The main opponent of the Rostov-Suzdal prince at that time, Volyn prince Izyaslav Mstislavich, in one of his letters to the Hungarian king gave a vivid political description of Dolgoruky: “Prince Yuri is strong, and Davydovichi and Olgovichi (strong princely branches of the house of Rurikovich. - Note. ed.) the essence is with him, and the wild Polovtsians are with him, and he brings those with gold. Beginning in 1149, Dolgoruky occupied the throne of Kyiv three times. In turn, Prince Izyaslav, who was in alliance with the Smolensk princes and often resorted to the help of mercenaries from Poland and Hungary, sought to expel Yuri from Kyiv with no less persistence. The devastating war went on with varying success, Kyiv and Kursk, Pereyaslavl and Turov, Dorogobuzh, Pinsk and other cities passed from hand to hand. The Kievans, like the Novgorodians, tried to play on the contradictions between the princes, trying to preserve the rights of self-government and the independence of their city. However, they did not always succeed.

The denouement of a long-term drama came in 1154, when, one after another, another co-rulers of Kyiv and the Kyiv land, Izyaslav Mstislavich and his uncle Vyacheslav, went into the world. The following year, Yuri Dolgoruky turned to Izyaslav Davydovich, who reigned in Kyiv, with the words: “Kyiv is my fatherland, not you.” According to the chronicle, Izyaslav prudently answered the formidable opponent, "begging him and bowing": "Do not harm me, but here is Kyiv for you." Dolgoruky occupied the city. Finally, he ended up on the coveted "table of his fathers and grandfathers, and the whole Russian land accepted him with joy," the chronicler claimed. By the way the people of Kiev reacted to the unexpected death of Yuri after the feast at the Kyiv boyar Petrila (the townspeople did not leave stone unturned from the country and city estates of the prince), we can safely conclude that the chronicler was cunning, convincing the reader that Yuri was met "with joy great and honoured."

Yuri's son and successor Andrei Bogolyubsky moved his capital to Vladimir-on-Klyazma and changed his political orientation.
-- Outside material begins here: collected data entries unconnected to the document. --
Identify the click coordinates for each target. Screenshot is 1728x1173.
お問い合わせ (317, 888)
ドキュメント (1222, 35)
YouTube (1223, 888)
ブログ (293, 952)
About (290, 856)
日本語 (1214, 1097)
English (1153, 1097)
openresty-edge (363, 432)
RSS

Civil strife flared up with renewed vigor, but the main thing for the strongest Russian prince was not the possession of Kyiv, but the strengthening of his own principality; South Russian interests fade into the background for him, which turned out to be disastrous for Kyiv politically.
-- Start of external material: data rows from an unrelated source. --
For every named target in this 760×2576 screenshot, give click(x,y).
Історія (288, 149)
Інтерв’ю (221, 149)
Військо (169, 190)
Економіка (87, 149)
In 1167-1169. Volyn Prince Mstislav Izyaslavich reigned in Kyiv. Andrei Bogolyubsky started a war with him and at the head of eleven princes approached the city. Mstislav Izyaslavich fled to Volhynia, to Vladimir, and the victors robbed Kyiv for two days - “Podolia and Gora, and monasteries, and Sofia, and the Tithe Mother of God (i.e., districts and the main shrines of the city. - Note. ed.). And there was no mercy for anyone and nowhere. Churches were on fire, Christians were killed and others were bound, women were led into captivity, separated by force from their husbands, babies wept, looking at their mothers. And they seized a lot of property, and in churches they robbed icons, and books, and robes, and bells. And there were in Kyiv among all the people groaning and hardship, and inconsolable grief, and incessant tears. The ancient capital, "the mother of hail (cities. - Note. ed.) Russian”, finally lost its former greatness and power. In the coming years, Kyiv was ravaged twice more: first by the Chernigovites, and then by the Volyn princes.
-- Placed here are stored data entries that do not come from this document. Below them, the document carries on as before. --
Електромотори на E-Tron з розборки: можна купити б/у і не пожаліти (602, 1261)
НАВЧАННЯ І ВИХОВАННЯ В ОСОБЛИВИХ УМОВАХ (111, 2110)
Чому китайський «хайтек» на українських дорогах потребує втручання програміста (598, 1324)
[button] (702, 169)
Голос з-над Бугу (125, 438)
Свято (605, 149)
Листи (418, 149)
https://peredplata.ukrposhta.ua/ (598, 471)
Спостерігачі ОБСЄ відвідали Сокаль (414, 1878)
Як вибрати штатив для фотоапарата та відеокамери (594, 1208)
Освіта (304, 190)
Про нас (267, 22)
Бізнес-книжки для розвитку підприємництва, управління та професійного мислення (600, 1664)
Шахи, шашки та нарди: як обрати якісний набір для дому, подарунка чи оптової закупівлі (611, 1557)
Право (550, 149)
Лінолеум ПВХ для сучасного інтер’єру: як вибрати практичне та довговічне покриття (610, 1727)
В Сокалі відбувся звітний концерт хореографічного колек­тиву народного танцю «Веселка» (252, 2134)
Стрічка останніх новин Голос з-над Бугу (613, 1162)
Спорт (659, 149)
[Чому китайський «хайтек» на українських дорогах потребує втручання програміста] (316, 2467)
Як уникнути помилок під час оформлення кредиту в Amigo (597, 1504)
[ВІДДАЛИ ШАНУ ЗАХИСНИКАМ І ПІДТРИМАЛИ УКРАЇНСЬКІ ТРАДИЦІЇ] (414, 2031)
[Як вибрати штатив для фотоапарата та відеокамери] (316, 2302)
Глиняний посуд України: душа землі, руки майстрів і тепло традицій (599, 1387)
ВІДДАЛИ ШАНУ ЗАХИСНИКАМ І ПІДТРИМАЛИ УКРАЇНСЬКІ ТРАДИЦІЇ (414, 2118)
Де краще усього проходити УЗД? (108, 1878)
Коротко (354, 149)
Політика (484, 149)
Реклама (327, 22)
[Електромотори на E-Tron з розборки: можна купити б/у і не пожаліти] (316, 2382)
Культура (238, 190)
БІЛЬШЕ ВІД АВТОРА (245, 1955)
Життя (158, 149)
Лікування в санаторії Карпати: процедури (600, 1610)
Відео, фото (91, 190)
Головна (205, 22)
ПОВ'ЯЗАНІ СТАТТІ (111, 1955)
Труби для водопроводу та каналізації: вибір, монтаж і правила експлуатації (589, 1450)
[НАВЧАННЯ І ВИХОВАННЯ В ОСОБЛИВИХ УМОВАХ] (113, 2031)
In the 80s. restless XII century, the strife between the Russian princes subsided somewhat. It’s not that the rulers of Russia changed their minds, they were just busy in a continuous struggle with the Polovtsians. However, already at the very beginning of the new, XIII century, a great atrocity again happened in Russia. Prince Rurik Rostislavich, together with his Polovtsy allies, captured Kyiv and carried out a horrific rout there. The strife in Russia continued until the Batyev attack. Many princes and their deputies changed in Kyiv, much blood was shed in internecine strife. So, in fratricidal wars, busy with princely intrigues and strife, Russia did not notice the danger of a terrible foreign force that rolled in from the East, when the tornado of Batu's invasion almost wiped Russian statehood from the face of the earth.